If there is an act that the atheist finds acceptable, beneficial, or desirable to engage in, he will carry out that act, irrespective of the offense it may have against the CREATOR. The atheist is demonstrating blatant disregard and a crass arrogance in the assumption of authority. It is the idea of coming into someone else's kingdom and attempting to establish your own rules and laws. Equally so, the atheist presumes to establish his own "code of morality"; governing right and wrong behavior and the goodness or evilness of human character by his own perceived judgments and not the established judgments of the CREATOR.


If the promptings of the conscience do not agree with the desired behavior, it is often suppressed by the atheist. The feelings of guilt, remorse, or shame are ignored, disregarded, and subdued. The atheist is governed by his own personal standards or beliefs concerning what is and is not acceptable for him to do based upon his unique judgments, irrespective of those defined by the CREATOR.


The atheists code of ethics is predominantly defined by them.

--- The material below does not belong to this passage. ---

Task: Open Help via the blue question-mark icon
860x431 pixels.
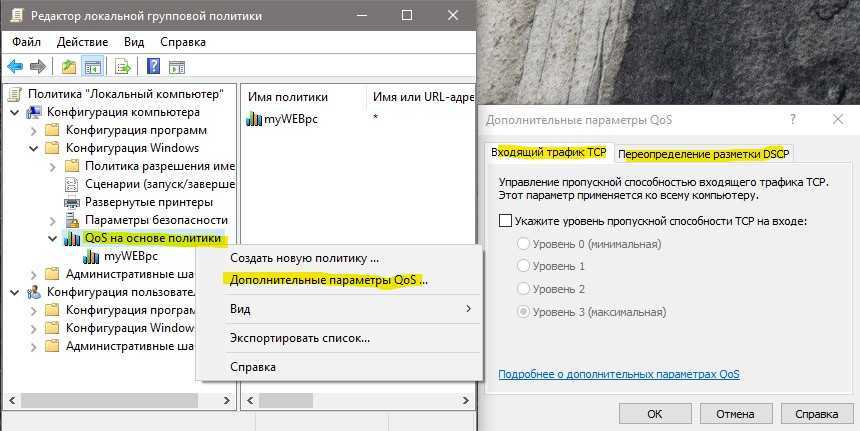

This is a gross assumption of authority on the part of the atheist, given that they did not design nor create the reality in which they inhabit. Even in the mystery of mans existence, the fact remains that the earth and the inhabitants thereof does not belong to him by right; he does not own nor rule the earth, and neither does he own or rule the creatures therein.


If, in fact, it is the CREATOR who has determined, defined, and established what is right and wrong concerning human behavior, including the moral rightness of acknowledging HIM as the rightful KING, true Creator, and authority governing the earth and all of its inhabitants...


all concepts of which the atheist rejects...


How then can he be moral?


The very ONE who has defined morality (the dictates of what is right and wrong) has deemed such a man to be immoral. This is HIS earth, HIS breath of life, HIS judgment. HE has determined the atheist to be wicked and immoral and thereby such a man will face the consequences of his decision.


QUESTIONS:

  1. How do you suppose an earthly King would perceive a man who dwells within his kingdom utilizing his resources, and declaring, "there is no King!", worse, speaking insults and ridiculing the King!

  2. If you awoke in an unfamiliar house, having no recollection of how you've arrived there, but there is visible evidence of an owner. While there are no visible pictures of the owner, there is food available in the pantry, a prepared hot dinner set upon the table, clean fresh linens, and supplies available for basic survival; there is even a list of written rules pinned on the door instructing the upkeep, management, and order of the house. Would you presume the house is yours and do with it as you please despite the instructions, or do you keep a measure of awareness and respect that it rightfully belongs to someone else and thereby governing your behavior regarding the management of the house?

  3. Who establishes the order and regulation of a given creation-the creation or the Creator of the creation?

  4. Are the rules and regulations still established despite one's awareness of the rules? What if you do not know the One who instituted the rules; are you then able to disregard them?